DIRECTIONS:
Copy the part of the travel gear text between "It has a strap" and "totally water proof.", inclusive, without changing a word.

TEXT BLOCK:
'''

If you’ve ever travelled in the back country or been somewhere that you don’t have access to a toilet, you’ll need this. Maybe it’s the woman in me that finds it so appealing, but I’d put it in the must have category. There’s nothing worse than wet toilet paper when you need to use the paper. Sure you can put the roll in a baggie, but then how do you access it when you want to roll some paper off?
It has a strap that you hang around your neck and then you can spin the roll of toilet paper like you would normally in a bathroom. You don’t need to worry about trying to find somewhere to put the roll down while you balance yourself, you just hang it around your neck. And the toilet paper never gets wet as the bag is totally water proof.
As a cyclist I store it under my seat so that it’s easily accessible and out of the way. It really is very convenient to carry and I wouldn’t travel without it. Even when we do day hikes, we just strap it to our backpack and bring it along. In this video I’ve pasted below it shows hanging it from a tree. As there isn’t always a tree handy, I find just stringing it around my neck like a necklace works just as well.
This may seem like a luxury for some but I classify it as essential. We carry other luxuries like an iPhone, iPad and other electronics but the Kindle’s are a simple and light form of relaxation and entertainment. The battery life of the Kindle’s is one of their best features. We can read for close to a month before needing a charge.
Andrew has the Kindle Paperweight which is blacklit and screen touch. He has close to 900 books on there and is an avid reader. I have an older model that they don’t make anymore called the Kindle Keyboard 3G. We used this in France when we went and were able to connect to the internet very easily and use it as a browser. It’s black and white so a bit archaic from that perspective, but in a pinch it’s wonderful to have.
Both Kindle devices are easy to read in the sun or in the dark. Both have never failed regardless of temperature and they are easy to carry. They’re small, light and durable. The only problem Andrew has with his is cosmetic. He put his Kindle in the plastic map cover of his handlebar bag for many days in the sun and was reading while riding (I know not very safe). After about a month the heat caused the back of the case to warp. The Kindle still works fine, but it’s just not quite flat anymore. (p.s. He no longer reads while riding)

'''

RECORD SET:
'''

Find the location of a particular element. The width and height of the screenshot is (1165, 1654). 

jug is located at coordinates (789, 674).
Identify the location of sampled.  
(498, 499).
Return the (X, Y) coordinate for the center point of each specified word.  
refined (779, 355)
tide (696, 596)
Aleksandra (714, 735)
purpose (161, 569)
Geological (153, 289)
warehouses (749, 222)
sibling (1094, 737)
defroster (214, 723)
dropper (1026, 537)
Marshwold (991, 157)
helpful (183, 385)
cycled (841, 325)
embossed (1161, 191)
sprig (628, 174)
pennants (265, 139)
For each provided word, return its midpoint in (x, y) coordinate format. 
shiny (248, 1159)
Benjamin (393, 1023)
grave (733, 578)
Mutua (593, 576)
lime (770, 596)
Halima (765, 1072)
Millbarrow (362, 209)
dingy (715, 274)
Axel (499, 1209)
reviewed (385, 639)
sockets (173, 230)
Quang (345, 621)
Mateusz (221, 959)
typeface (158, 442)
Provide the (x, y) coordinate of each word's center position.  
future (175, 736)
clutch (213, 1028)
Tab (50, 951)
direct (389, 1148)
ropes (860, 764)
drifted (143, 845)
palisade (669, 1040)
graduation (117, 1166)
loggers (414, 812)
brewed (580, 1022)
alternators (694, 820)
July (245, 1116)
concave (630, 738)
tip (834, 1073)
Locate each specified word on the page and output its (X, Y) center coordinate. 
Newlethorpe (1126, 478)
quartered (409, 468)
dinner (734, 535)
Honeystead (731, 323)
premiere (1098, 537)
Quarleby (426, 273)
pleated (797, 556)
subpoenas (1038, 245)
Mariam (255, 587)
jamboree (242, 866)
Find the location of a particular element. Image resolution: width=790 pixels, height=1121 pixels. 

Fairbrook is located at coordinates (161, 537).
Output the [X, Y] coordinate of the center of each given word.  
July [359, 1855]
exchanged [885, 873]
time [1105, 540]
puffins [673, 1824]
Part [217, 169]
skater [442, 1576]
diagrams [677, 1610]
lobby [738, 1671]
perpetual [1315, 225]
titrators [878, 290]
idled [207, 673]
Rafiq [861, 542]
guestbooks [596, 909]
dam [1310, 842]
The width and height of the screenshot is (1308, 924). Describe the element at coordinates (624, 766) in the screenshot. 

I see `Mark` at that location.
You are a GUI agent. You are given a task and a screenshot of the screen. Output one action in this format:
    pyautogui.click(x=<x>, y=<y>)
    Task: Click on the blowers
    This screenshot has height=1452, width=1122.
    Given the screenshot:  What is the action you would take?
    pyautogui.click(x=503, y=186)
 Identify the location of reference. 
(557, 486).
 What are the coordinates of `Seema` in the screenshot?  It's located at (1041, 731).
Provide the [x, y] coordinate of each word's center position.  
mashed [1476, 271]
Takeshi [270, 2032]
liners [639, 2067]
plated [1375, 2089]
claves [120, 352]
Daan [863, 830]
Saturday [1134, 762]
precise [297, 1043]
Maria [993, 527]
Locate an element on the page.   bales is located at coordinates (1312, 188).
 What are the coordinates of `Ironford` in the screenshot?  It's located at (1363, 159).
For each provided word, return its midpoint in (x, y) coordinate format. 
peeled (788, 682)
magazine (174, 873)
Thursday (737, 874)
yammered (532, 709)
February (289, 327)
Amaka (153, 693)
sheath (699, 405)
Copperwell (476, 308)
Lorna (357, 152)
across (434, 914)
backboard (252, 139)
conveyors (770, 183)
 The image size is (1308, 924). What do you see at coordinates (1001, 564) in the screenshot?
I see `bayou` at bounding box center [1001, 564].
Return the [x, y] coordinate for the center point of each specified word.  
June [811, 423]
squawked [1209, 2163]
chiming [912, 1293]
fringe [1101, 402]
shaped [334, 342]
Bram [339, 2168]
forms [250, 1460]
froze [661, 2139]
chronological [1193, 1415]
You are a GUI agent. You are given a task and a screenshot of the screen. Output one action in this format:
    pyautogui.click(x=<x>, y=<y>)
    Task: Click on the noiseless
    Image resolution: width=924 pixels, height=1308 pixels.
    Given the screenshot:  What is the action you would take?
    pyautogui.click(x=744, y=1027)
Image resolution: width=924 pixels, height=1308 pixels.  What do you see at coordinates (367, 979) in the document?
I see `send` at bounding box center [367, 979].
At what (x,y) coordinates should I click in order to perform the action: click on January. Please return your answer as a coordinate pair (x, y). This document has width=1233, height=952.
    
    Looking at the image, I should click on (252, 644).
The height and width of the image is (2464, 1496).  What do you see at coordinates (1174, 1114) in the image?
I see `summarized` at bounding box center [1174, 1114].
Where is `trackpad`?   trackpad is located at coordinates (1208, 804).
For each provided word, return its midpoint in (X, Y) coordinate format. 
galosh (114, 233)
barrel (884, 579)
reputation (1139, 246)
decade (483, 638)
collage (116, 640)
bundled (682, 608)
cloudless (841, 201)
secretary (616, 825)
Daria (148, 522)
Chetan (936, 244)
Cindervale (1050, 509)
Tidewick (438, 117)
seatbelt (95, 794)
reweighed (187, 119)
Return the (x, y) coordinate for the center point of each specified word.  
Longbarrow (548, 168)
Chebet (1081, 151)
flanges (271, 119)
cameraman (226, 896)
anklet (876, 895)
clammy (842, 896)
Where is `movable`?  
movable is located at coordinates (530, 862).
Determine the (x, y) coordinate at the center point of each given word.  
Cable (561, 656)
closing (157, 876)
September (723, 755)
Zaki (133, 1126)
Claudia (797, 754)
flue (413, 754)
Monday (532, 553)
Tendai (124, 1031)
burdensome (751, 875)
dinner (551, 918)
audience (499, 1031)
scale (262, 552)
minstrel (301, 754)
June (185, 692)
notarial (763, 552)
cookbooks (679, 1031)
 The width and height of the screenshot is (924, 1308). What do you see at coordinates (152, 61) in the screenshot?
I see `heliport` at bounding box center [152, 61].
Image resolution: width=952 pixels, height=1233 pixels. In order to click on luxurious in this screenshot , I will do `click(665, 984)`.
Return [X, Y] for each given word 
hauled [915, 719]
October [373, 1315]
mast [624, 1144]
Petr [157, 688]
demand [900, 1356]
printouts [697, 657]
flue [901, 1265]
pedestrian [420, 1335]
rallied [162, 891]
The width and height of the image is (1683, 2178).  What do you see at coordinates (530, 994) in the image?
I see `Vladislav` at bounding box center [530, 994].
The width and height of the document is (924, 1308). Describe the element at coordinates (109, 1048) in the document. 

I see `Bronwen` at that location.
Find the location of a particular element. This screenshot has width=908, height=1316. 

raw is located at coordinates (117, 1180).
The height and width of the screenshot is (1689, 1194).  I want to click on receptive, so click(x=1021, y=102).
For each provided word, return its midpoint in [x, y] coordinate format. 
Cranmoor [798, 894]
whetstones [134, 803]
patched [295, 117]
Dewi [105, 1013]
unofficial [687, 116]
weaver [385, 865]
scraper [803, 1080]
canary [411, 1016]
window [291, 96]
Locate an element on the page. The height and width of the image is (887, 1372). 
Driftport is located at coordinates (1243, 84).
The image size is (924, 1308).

'''

ANSWER TO THIS PROBLEM:
It has a strap that you hang around your neck and then you can spin the roll of toilet paper like you would normally in a bathroom. You don’t need to worry about trying to find somewhere to put the roll down while you balance yourself, you just hang it around your neck. And the toilet paper never gets wet as the bag is totally water proof.